[Reading text]
Insurers must make a drastic shift in their propositions or risk a fatal step towards obsolescence. This was the stark warning of MLC Life’s chief customer experience officer, Louise Portelli, addressing delegates at the Future of Insurance.
There is, Portelli contends, too much navel-gazing within the industry. Insurers are in large part failing to account for ‘big picture’ disruptions (the Covid-19 outbreak, for instance, proving itself a manifest long-term threat that must be immediately addressed) that directly impact the dynamic and ever-changing risk profile of customers.
“You’ve really got to think bigger about the sort of risks you’re mitigating against, from a disruption perspective. Business often isn’t very good at thinking about geopolitical impacts or large-scale regulatory impacts, or really thinking through what technology will do to propositions and the expectations of customers in 10 years’ time. [They’re] all thinking very here and now.”
For Portelli, the Hayne Royal Commission served as a potent wake-up call for the industry, exposing the growing gap between the interests of insurers and their customers. A lack of clarity in product offerings, moreover, has served to exacerbate the trust deficit.
“Customers cannot trust you if they’re not clear about your products. If products are too complicated, they don’t trust the channels they’re buying through,” Portelli said.
“If we’re not convinced after the last 18 months that there is going to need to be a significant shift in the propositions of insurance, we probably never will be.”
While technology can serve as a bridge to help reconnect customers with their insurers, simply patching over cracks in the cultural foundation of the business with a flashy digital overlay will do nothing to restore the trust in your brand.
“You can have all the bells and whistles, but if the trust is broken the bells and whistles won’t get you anywhere. The trust is fundamental. That’s what the research shows.”
Regaining trust is not only fundamentally tied to insurers’ ability to anticipate customers’ needs, she contends, but also where insurers’ propositions are dynamic enough to shift and cater for customers’ changing risk profile.
Any technology adoption, from a customer’s perspective, should always serve to simplify, augment trust, account for changing risk profiles, and add value to any interaction – “from the time the purchase to the time they claim to the time they cancel,” she said.
Simplicity, ultimately, may prove the saving grace for insurers. For Portelli, this may even be taken to its logical extreme where “products are so simple, from a customer perspective, that in fact there is only one product dealing with a complex arrangement of risks for the individual”.
[/Reading text]
[Supplied data]
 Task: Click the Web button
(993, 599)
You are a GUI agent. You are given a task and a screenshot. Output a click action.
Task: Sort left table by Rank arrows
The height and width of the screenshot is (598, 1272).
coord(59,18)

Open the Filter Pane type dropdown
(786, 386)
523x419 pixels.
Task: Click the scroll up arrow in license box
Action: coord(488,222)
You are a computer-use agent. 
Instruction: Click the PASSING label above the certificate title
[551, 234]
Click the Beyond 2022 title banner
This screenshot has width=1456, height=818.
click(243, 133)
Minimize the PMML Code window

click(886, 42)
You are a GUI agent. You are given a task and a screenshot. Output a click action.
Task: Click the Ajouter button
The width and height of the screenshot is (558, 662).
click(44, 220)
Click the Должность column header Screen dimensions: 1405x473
[/Supplied data]
Requirement 1:
Answer these questions from the article on the future of insurance:
(a) What position does Louise Portelli hold at MLC Life?
(b) What gap did the Hayne Royal Commission expose, according to the article?
(c) In the most extreme form of simplicity that Portelli describes, how many products would there be?
Requirement 2:
Resume the article on the future of insurance, picking up after its final sentence.

Exercise response 1:
(a) Chief customer experience officer.
(b) The growing gap between the interests of insurers and their customers.
(c) Only one product, dealing with a complex arrangement of risks for the individual.

Exercise response 2:
A journey in Life
Three years since its acquisition by Nippon Life, a Japanese insurance giant (and, rather uniquely for a multinational insurer, a mutual), MLC Life has taken on a rather stark cultural transition.
“A mutual has a very different ethos; customer fairness and equity are core to their ethos and that’s been something we’ve really embraced at MLC Life.
“It’s really helping us drive that culture change that, again, really drives how you use the technology and how you change your proposition going forward.”
However, while it may have the independence and “vision of a startup”, MLC Life has still had to contend with the burdens of its NAB-era legacy infrastructure.
“Your challenge is to embrace the mentality of a startup while you’re still dealing with the spaghetti that many of us deal with every when you have legacy infrastructure. You’re transitioning that legacy infrastructure into a brand spanking new platform that’s going to change the life of your partners and your customers going forward.”
“That is a that is a transition that takes some time.”
Yet, Portelli urges established to be wary of throwing the proverbial baby (or, perhaps more aptly senior citizen) of heritage out with the bathwater.
“Really established insurance brands… want to hold on to their history and celebrate that history – you don’t want to let that go altogether. It’s about choosing what you’re holding onto and what you’re celebrating, and about balancing what you’re trying to reshape and how you’re trying to be reborn.”
The next 12 months will be a “juggling act” for MLC as it seeks to strike a balance between its customer experience agenda and its regulatory agenda, Portelli acknowledged.
“When you’re complying with the regulator and you’re trying to innovate and really change the proposition at the same time, that’s a big job.
“Balancing the spend that comes with it is key for us.”